David F.

Carta desde el otro lado del mundo a mi primo.

Primo me gustaría compartir con vos que a veces por alguna razón inexplicable me invade la necesidad de salir a caminar, y quiero subrayar que utilizo la palabra \"necesidad\" por pura sutileza, pues ese  afán incontrolable que se apodera de mí se parece mucho más a \"orden interna\" que a necesidad. 

Inevitable me viene a la mente el diciembre de hace dos años: 

Por aquél entonces vivía en una isla del océano atlántico, casi siempre envuelta de un aire arenoso proveniente del desierto que difuminá la visibilidad, y que los árabes llaman \"calima\".

Recuerdo las abuelas recolectando los frutos de sus pequeños huertos con un velo blanco y un sombrero de paja a reparo del acoso del sol y del polvo. Desde los acantilados se oía el mar furioso chocando incesante contra las rocas y si mirabas hacia el este en el horizonte se alzaba la silueta del desierto del Sáhara. 

Recuerdo que mi jefe me llamó a la oficina para decirme que tendría vacaciones. 

Durante los años anteriores siempre había trabajado en navidades y de repente tendría vacaciones en diciembre y sin poder viajar a mi país.

Aterricé el día uno de diciembre en Bilbao en el norte de España. Desde el aeropuerto me dirigí en taxi hacia la tienda de ropa de montaña mas cercana adonde compré las zapatillas mas baratas y un saco de dormir.

Al día siguiente sin saber muy bien de que se trataba la peregrinación empecé a caminar con mi mochila y dos metros de nieve en Roncenvalles, un pueblo de once habitantes en el medio de los pirineos. Caminé día tras día durante veinticinco días por una distancia de ochocientos kilómetros. 

Como olvidarme de Peter, un dinosaurio Alemán de dos metros, y sesenta y ocho años que me encontré una mañana comiendo mandarinas sentado debajo de un roble. Había enviudado cinco años antes y desde entonces nunca dejó de caminar.

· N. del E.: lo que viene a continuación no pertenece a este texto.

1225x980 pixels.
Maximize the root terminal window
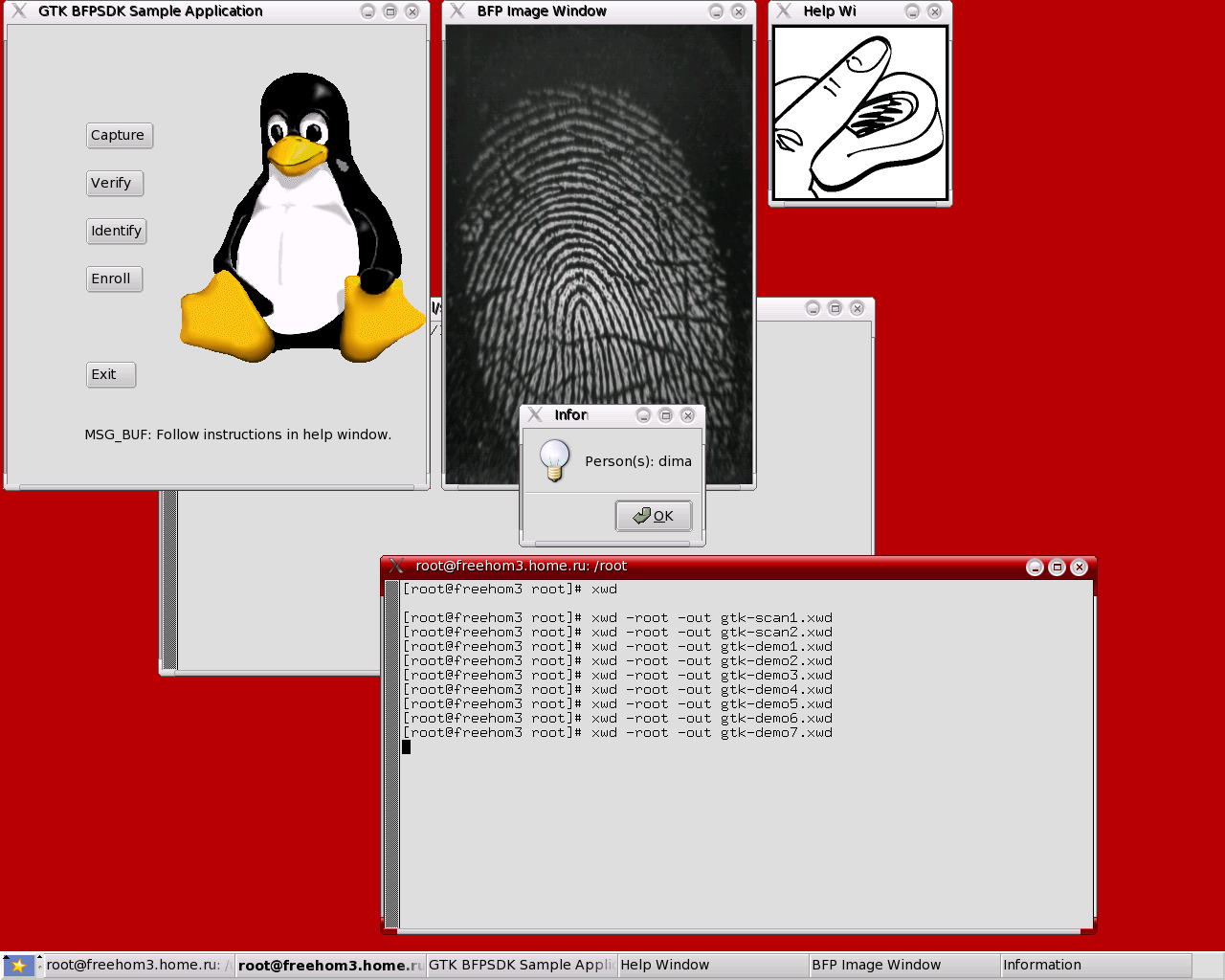[1057, 568]
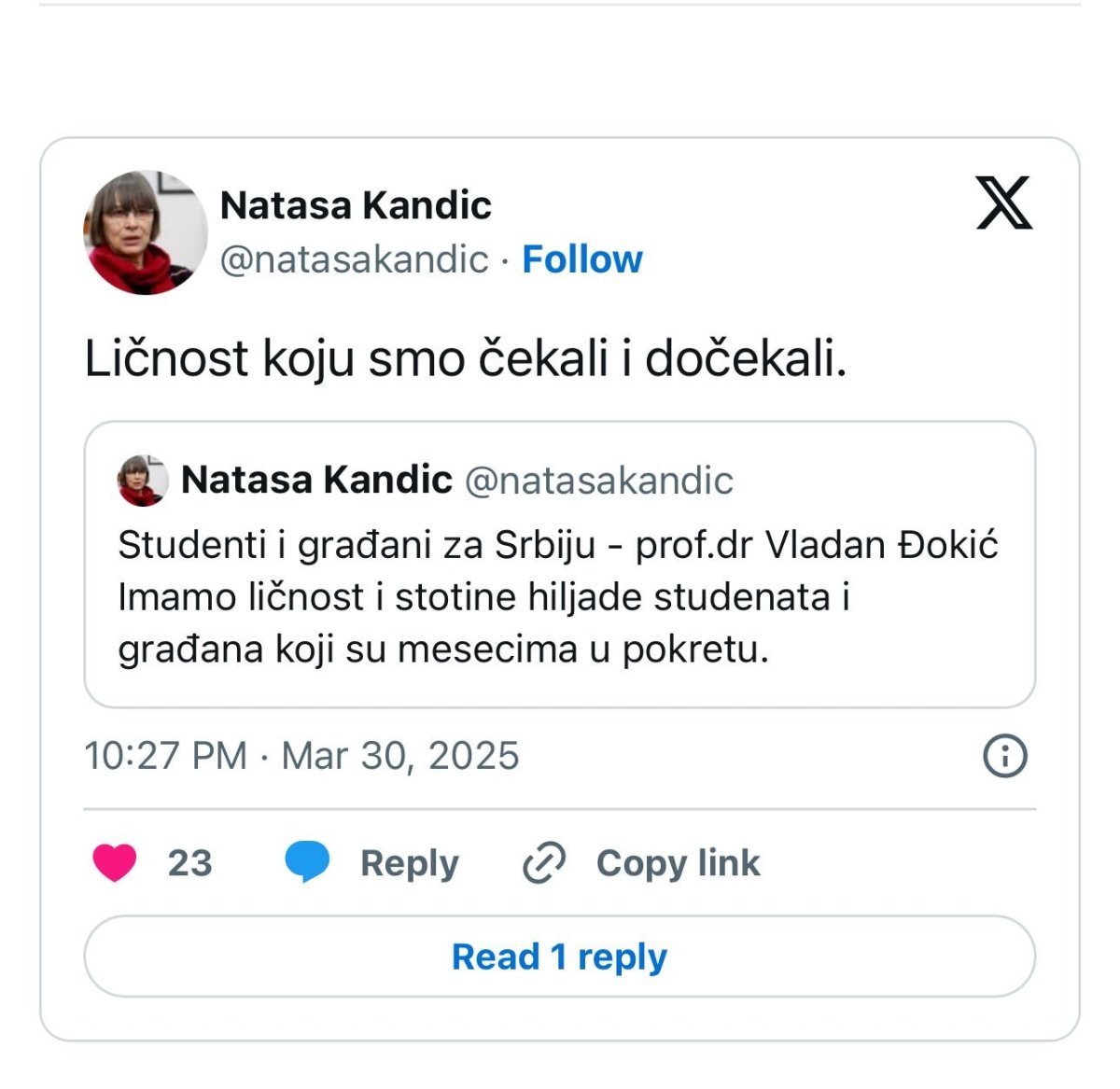This screenshot has height=1089, width=1120.
Task: Open quoted tweet line mentioning Vladan Đokić
Action: pos(558,545)
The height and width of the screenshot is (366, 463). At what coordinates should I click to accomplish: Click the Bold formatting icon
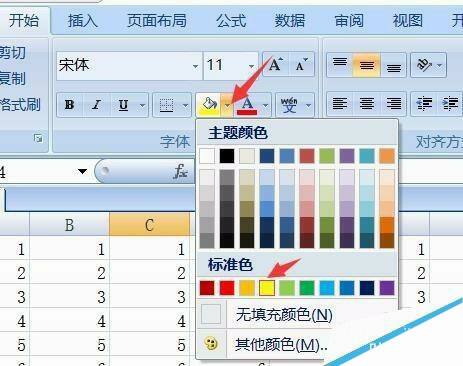pyautogui.click(x=70, y=105)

Sin embargo hay un recuerdo de aquel diciembre que perdura, y que me devuelve la sonrisa cuando estoy desganado:

La nochebuena de aquel diciembre en un hostal sin calefacción. Un grupo de peregrinos provenientes de todas partes del mundo alrededor de un tablón de madera compartiendo un poco de queso y frutos secos. Nunca mas los volví a ver, sin embargo recuerdo los rostros tiritantes de cada uno de ellos avasallados por el frío. Esa fue la única noche en que entendí aunque sea por tan solo una noche los valores que algún día me gustaría poder compartir con mi hijo que viene en camino:

La noche en que un puñado de frutos secos y un par de lonchas de queso me bastaron para ser feliz.

Primo te pido perdón si por casualidad te aburro con mis palabras, sin embargo te cuento todo esto porque de alguna manera me hace acordar de vos y de lo que hablábamos. 

Hace unos días iba caminando por el barrio del Raval, un barrio entrelazado por un laberinto de calles angostas en las que cualquier automóvil se encallaría entre dos fachadas de frente.

Desde alambres improvisados cuelgan todo tipo de ropas extravagantes que poco a poco van sudando lentas gotas sucias y que testimonian una gigantesca diversidad cultural. Desde el balcón de un edificio prehistórico pendía una vieja polea oxidada, de esas poleas que las abuelas utilizaban hace cuarenta años después del mercado para subir la compra cada mañana. 

Esa polea perenne que aún pendía desde ese balcón después de tantos años me hizo reflexionar sobre el inexorable paso del tiempo. Me acordé de vos primo, me acordé de la familia tan lejos al otro lado del mundo y de cuándo me hablabas de atar lazos, de conocer la historia de nuestros ancestros y de nuestra sangre. Hablábamos de encontrarnos con nuestras mochilas en algún lugar de Europa, vos sin conocerme    prácticamente de nada ni yo tampoco a vos. Es triste primo que no sepamos nada el uno del otro. A veces me pregunto cosas superfluas de vos primo, como si te gustará el café, o si leerás la prensa por las mañanas. Quién sabe que clase de mujeres te gustarán. 

Si algún día nos encontráramos en ese lugar, vos sin conocerme prácticamente de nada ni yo tampoco a vos me gustaría poder decirte que soy yo, tu primo, sangre de tu propia sangre.